→ **About this task**: Write out exactly the lines of the entries below, from the first through the line containing "школа (597, 1305)", and nothing beyond them.
** Exercise materials follows **
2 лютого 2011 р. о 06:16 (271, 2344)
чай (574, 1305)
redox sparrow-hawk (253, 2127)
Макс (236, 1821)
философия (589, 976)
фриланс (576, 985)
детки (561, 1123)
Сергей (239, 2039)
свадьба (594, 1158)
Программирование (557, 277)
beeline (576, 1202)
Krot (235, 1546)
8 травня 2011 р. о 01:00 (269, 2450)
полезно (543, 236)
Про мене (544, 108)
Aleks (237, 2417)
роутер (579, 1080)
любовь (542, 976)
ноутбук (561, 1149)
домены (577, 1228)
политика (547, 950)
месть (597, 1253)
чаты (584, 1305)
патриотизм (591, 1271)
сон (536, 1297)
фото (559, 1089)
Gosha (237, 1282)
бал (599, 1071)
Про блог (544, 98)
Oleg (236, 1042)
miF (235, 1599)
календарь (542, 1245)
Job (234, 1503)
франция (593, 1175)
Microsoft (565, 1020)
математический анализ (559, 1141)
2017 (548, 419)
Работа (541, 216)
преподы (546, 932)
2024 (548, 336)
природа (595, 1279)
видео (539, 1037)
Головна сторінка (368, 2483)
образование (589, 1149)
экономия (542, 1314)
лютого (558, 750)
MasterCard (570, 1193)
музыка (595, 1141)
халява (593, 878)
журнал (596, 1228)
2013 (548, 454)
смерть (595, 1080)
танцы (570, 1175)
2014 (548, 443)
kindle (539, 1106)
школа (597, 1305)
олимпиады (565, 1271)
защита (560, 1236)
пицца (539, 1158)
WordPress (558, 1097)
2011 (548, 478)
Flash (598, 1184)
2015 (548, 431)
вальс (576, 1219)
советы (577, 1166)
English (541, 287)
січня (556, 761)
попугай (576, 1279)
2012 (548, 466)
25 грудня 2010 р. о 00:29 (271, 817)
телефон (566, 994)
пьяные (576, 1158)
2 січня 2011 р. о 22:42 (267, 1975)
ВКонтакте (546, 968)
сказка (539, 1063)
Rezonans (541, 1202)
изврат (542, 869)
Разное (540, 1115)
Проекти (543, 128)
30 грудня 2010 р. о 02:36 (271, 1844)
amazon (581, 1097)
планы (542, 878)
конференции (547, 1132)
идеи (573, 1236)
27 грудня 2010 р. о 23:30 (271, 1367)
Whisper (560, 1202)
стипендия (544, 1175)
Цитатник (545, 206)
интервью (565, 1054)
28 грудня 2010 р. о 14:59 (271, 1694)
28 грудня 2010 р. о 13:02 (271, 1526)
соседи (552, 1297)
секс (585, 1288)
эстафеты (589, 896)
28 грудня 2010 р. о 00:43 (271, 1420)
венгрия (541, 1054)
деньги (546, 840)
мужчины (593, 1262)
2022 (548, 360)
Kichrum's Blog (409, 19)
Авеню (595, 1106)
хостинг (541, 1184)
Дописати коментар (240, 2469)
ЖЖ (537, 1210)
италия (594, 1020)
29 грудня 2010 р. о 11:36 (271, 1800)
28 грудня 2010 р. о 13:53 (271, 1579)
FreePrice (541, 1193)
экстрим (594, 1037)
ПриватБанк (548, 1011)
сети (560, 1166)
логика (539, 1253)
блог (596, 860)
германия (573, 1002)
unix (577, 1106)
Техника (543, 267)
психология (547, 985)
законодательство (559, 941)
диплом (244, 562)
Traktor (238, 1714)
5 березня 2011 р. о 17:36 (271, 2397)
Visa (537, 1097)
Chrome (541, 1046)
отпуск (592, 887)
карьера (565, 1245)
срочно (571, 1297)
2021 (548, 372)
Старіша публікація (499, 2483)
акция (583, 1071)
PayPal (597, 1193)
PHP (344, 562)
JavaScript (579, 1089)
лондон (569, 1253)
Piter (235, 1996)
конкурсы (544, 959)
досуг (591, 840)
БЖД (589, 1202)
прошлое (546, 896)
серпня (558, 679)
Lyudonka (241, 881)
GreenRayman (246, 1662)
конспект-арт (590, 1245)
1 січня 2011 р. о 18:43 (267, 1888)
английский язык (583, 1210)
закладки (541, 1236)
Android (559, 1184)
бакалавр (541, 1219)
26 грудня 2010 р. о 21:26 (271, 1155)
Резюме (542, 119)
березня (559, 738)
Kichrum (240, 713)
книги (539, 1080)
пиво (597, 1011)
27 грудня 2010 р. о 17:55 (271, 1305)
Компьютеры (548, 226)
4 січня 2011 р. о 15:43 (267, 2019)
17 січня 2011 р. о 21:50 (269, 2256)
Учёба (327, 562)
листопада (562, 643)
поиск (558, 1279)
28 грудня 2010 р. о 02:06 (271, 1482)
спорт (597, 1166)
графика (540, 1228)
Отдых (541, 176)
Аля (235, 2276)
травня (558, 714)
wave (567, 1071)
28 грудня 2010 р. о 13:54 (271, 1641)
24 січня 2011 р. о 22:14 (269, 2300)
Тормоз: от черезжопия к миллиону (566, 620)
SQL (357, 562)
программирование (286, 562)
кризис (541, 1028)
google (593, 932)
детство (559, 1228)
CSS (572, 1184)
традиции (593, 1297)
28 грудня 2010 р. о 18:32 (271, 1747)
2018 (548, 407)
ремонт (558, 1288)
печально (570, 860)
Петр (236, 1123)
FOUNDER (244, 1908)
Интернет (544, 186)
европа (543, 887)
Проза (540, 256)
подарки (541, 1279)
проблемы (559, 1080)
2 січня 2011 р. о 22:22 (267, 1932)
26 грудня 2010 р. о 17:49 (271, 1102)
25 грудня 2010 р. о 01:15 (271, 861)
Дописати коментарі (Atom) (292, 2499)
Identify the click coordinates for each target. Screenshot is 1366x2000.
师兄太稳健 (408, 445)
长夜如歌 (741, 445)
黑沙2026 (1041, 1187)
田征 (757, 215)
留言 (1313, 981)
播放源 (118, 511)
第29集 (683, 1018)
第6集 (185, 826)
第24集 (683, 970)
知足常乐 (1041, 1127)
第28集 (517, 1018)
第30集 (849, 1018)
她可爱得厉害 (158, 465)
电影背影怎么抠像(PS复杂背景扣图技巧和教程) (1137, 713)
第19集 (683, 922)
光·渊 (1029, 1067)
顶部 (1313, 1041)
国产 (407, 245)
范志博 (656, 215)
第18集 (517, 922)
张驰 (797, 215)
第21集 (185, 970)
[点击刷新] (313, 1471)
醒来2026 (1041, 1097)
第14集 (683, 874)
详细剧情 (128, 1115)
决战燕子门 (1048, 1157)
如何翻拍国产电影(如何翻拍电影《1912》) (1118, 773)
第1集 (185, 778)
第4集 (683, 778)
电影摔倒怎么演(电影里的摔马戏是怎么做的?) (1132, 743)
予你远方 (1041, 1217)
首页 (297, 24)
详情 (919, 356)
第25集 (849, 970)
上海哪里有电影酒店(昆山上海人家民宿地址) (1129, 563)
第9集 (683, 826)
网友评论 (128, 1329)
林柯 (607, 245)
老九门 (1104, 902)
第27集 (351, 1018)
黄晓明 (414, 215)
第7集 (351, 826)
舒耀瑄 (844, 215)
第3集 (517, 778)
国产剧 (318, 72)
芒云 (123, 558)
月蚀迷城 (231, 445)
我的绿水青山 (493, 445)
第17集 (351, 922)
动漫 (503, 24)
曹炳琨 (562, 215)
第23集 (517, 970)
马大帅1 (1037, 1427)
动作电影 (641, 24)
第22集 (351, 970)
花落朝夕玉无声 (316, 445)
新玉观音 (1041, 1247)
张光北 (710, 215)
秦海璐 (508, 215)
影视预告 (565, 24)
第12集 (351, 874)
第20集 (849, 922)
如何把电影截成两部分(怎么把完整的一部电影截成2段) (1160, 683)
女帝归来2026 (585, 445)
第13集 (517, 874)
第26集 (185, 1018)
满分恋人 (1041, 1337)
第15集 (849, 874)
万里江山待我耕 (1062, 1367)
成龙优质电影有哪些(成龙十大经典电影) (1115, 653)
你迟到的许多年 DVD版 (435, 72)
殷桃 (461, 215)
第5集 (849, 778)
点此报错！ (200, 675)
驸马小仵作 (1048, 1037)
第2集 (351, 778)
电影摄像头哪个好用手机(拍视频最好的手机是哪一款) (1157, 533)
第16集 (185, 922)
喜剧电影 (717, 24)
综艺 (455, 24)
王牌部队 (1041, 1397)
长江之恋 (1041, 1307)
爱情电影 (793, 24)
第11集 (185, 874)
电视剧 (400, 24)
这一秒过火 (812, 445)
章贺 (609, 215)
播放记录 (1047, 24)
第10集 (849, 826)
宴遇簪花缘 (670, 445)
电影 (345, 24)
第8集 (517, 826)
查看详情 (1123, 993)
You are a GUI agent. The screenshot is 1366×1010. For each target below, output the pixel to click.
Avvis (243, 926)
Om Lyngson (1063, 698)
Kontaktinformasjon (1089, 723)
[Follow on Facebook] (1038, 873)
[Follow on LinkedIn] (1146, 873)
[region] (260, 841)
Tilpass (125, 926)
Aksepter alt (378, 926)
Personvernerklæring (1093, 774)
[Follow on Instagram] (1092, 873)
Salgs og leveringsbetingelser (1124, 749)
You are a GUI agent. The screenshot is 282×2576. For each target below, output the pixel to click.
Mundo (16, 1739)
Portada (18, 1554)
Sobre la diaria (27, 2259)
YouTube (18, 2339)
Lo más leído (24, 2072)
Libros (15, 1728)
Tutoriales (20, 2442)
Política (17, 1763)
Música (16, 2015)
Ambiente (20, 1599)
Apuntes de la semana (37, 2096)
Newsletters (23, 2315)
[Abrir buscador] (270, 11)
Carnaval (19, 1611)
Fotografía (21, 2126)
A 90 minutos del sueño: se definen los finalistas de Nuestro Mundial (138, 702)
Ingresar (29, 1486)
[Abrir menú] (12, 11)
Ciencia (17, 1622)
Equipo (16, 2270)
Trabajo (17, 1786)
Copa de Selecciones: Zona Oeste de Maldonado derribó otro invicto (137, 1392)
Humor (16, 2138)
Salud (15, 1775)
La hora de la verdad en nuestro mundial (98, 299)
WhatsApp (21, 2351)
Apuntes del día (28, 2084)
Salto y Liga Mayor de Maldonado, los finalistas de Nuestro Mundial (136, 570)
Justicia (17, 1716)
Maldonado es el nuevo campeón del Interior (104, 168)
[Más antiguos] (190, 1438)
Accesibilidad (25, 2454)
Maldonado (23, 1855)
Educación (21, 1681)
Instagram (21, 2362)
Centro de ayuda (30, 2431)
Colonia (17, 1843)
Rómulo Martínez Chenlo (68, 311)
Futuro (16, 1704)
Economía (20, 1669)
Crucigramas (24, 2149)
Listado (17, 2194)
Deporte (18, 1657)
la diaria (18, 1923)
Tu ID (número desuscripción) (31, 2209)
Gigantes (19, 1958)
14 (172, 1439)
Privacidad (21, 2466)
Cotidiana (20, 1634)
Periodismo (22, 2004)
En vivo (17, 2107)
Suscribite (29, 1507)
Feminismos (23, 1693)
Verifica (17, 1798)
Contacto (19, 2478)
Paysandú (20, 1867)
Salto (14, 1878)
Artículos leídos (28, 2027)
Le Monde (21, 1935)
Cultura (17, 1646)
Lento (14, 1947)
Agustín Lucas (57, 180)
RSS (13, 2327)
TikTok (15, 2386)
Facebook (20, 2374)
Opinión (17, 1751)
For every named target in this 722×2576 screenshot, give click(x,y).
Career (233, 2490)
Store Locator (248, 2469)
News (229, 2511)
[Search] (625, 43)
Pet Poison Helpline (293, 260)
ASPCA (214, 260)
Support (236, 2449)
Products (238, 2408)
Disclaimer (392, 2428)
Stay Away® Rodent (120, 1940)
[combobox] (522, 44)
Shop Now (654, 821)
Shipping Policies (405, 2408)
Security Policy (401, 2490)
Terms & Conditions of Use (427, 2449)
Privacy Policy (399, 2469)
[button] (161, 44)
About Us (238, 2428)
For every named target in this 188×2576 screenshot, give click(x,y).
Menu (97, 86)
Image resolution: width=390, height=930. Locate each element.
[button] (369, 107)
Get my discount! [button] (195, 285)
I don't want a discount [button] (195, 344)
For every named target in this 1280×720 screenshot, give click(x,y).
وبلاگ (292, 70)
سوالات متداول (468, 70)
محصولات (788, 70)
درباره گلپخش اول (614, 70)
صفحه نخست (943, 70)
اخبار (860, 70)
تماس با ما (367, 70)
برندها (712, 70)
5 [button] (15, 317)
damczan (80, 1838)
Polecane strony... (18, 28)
** End of Exercise materials **
→ **Solution for this task**:
2 лютого 2011 р. о 06:16 (271, 2344)
чай (574, 1305)
redox sparrow-hawk (253, 2127)
Макс (236, 1821)
философия (589, 976)
фриланс (576, 985)
детки (561, 1123)
Сергей (239, 2039)
свадьба (594, 1158)
Программирование (557, 277)
beeline (576, 1202)
Krot (235, 1546)
8 травня 2011 р. о 01:00 (269, 2450)
полезно (543, 236)
Про мене (544, 108)
Aleks (237, 2417)
роутер (579, 1080)
любовь (542, 976)
ноутбук (561, 1149)
домены (577, 1228)
политика (547, 950)
месть (597, 1253)
чаты (584, 1305)
патриотизм (591, 1271)
сон (536, 1297)
фото (559, 1089)
Gosha (237, 1282)
бал (599, 1071)
Про блог (544, 98)
Oleg (236, 1042)
miF (235, 1599)
календарь (542, 1245)
Job (234, 1503)
франция (593, 1175)
Microsoft (565, 1020)
математический анализ (559, 1141)
2017 (548, 419)
Работа (541, 216)
преподы (546, 932)
2024 (548, 336)
природа (595, 1279)
видео (539, 1037)
Головна сторінка (368, 2483)
образование (589, 1149)
экономия (542, 1314)
лютого (558, 750)
MasterCard (570, 1193)
музыка (595, 1141)
халява (593, 878)
журнал (596, 1228)
2013 (548, 454)
смерть (595, 1080)
танцы (570, 1175)
2014 (548, 443)
kindle (539, 1106)
школа (597, 1305)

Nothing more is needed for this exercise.